Dooley’s two-year-long project began with her searching the literature for studies that measured young people’s grip strength. Then, using a protocol that she and her team developed, “we extracted the data from all of those studies, combined the averages by country and analyzed it,” she said.
“It was a lot of sitting at a computer, searching for studies and collecting the data. But I loved the sense of discovery that was involved — the awareness that we might be uncovering something new.”
‘Substantial improvement’
The result, in the words of the study: “There has been a substantial improvement in absolute handgrip strength for children and adolescents since 1967.”
That was unexpected, Dooley said. Previous work on other forms of childhood fitness — notably, aerobic fitness — had shown declines over 30 years, with perhaps some stabilization over the past decade or so.
So, Dooley at first thought that handgrip strength would follow a similar pattern.
Instead, handgrip strength had risen, the study showed. And as Tomkinson explained, “we’re not exactly sure why that might be.”

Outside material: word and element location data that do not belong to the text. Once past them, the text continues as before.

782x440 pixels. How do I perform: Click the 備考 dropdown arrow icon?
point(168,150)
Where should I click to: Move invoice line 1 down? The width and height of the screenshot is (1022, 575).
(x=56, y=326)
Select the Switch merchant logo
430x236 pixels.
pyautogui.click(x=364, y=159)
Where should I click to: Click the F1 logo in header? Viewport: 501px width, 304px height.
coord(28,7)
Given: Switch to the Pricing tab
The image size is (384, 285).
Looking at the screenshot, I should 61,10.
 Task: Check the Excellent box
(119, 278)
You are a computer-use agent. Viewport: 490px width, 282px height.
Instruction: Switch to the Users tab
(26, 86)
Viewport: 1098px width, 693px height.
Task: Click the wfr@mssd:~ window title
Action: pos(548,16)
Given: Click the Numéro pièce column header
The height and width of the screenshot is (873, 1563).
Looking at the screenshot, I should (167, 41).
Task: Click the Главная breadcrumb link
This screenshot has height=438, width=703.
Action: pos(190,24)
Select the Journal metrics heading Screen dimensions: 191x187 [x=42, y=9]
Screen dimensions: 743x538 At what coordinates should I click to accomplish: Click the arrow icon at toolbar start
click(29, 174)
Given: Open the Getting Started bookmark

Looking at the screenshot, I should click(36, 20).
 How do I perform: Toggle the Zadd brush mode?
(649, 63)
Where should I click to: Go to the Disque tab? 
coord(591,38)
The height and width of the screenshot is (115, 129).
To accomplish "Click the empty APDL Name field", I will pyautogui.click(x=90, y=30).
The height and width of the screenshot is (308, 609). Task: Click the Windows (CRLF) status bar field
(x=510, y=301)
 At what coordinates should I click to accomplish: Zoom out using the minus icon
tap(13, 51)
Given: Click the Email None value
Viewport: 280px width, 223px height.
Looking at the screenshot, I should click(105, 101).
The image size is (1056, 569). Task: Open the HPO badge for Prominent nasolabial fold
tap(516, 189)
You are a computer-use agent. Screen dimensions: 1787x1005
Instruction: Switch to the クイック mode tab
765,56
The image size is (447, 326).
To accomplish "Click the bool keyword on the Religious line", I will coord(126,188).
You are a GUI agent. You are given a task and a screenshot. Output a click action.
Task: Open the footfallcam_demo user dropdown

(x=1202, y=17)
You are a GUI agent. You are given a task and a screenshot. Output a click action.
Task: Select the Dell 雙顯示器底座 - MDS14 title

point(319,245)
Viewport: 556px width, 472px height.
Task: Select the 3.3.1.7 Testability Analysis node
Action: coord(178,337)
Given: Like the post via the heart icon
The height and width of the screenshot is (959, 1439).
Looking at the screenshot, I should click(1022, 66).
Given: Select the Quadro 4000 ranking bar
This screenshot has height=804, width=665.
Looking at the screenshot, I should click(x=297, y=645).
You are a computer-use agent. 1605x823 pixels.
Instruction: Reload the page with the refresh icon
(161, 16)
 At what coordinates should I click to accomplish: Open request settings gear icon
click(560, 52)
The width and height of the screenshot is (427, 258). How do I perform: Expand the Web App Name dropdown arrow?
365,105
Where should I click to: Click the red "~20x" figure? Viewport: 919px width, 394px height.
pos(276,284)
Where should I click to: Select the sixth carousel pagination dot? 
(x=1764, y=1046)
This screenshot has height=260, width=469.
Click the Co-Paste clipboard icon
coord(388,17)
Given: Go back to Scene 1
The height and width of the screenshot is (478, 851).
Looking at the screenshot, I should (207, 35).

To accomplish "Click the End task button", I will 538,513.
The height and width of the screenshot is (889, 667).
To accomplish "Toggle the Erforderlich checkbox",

It’s possible that handgrip strength is up because young people simply are bigger and stronger than they used to be. The fact that young people are maturing earlier also could play a role, as could the increasing awareness — especially in developed countries — of both the importance of childhood fitness and the key role of muscular strength.
The likeliest cause is the interplay of all of those things. “So, this could be a bit of a win and a small victory for government guidelines, which now recommend that kids take part in bone and muscle strengthening exercises several times each week,” Tomkinson said.
More research will be needed to answer that question; but maybe, just maybe, the guidelines, policies and fitness-promotion plans are starting to pay off.
During her time playing volleyball for UND, Dooley set the Big Sky Conference record for blocks in a career and is UND’s all-time career record holder for blocks.
She was a three-year captain of the volleyball team. In addition, she also played for the Fighting Hawks basketball team in her junior and senior years and was named the basketball team’s captain as a senior.
Today, she’s continuing her work in sports and athletics as the head volleyball coach at Concordia College in Moorhead, Minn.
“Faith always was the perfect person to conduct this study,” Tomkinson said.
“She’s a champion athlete. She’s a strength coach and an athletic coach. She has the academic talent, and she’s a very good communicator.
“So it always seemed like just the right fit.”